◆ **TASK INSTRUCTIONS**: In this exercise, retype exactly the lines from the start of the entries through the line bearing "Task: Switch to the Статистика 18 tab", leaving every picture out.

::::

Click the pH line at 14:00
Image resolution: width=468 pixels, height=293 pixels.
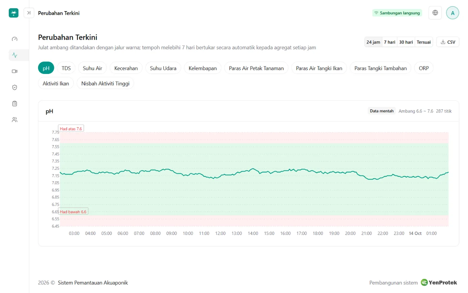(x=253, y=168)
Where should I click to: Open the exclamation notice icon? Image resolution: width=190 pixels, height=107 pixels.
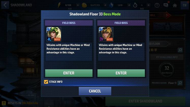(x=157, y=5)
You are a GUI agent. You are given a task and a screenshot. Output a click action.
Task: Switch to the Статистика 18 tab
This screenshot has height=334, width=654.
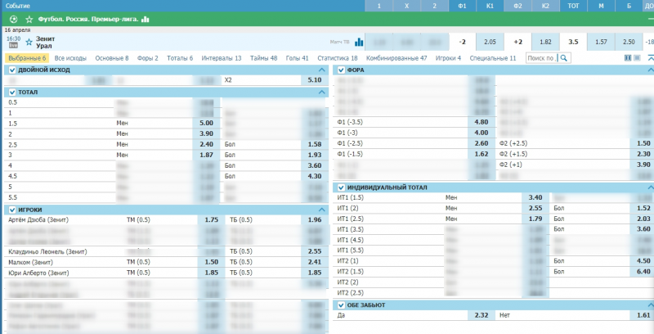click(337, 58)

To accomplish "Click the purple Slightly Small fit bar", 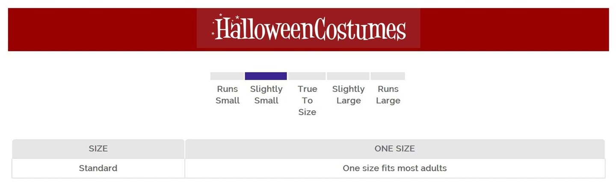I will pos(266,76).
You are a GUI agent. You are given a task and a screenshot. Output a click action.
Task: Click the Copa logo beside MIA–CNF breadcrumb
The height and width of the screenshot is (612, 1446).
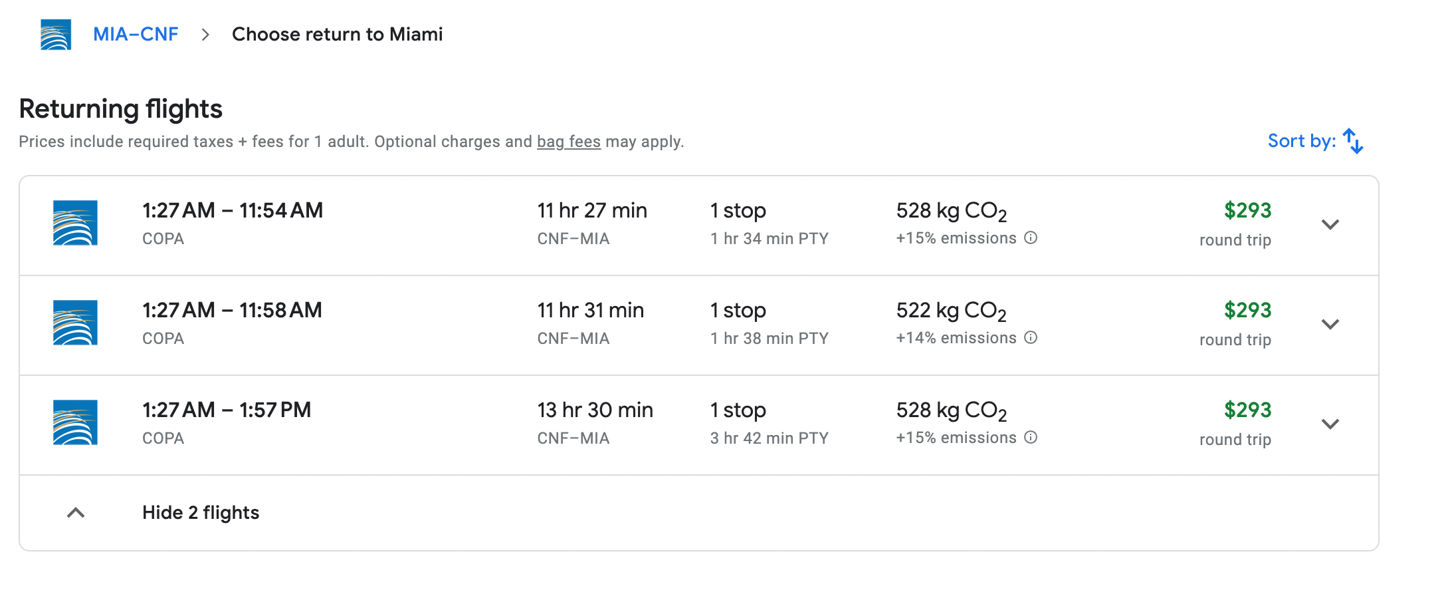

::::

◆ **ANSWER TO THIS TASK**:
Click the pH line at 14:00
Image resolution: width=468 pixels, height=293 pixels.
(x=253, y=168)
Where should I click to: Open the exclamation notice icon? Image resolution: width=190 pixels, height=107 pixels.
(x=157, y=5)
You are a GUI agent. You are given a task and a screenshot. Output a click action.
Task: Switch to the Статистика 18 tab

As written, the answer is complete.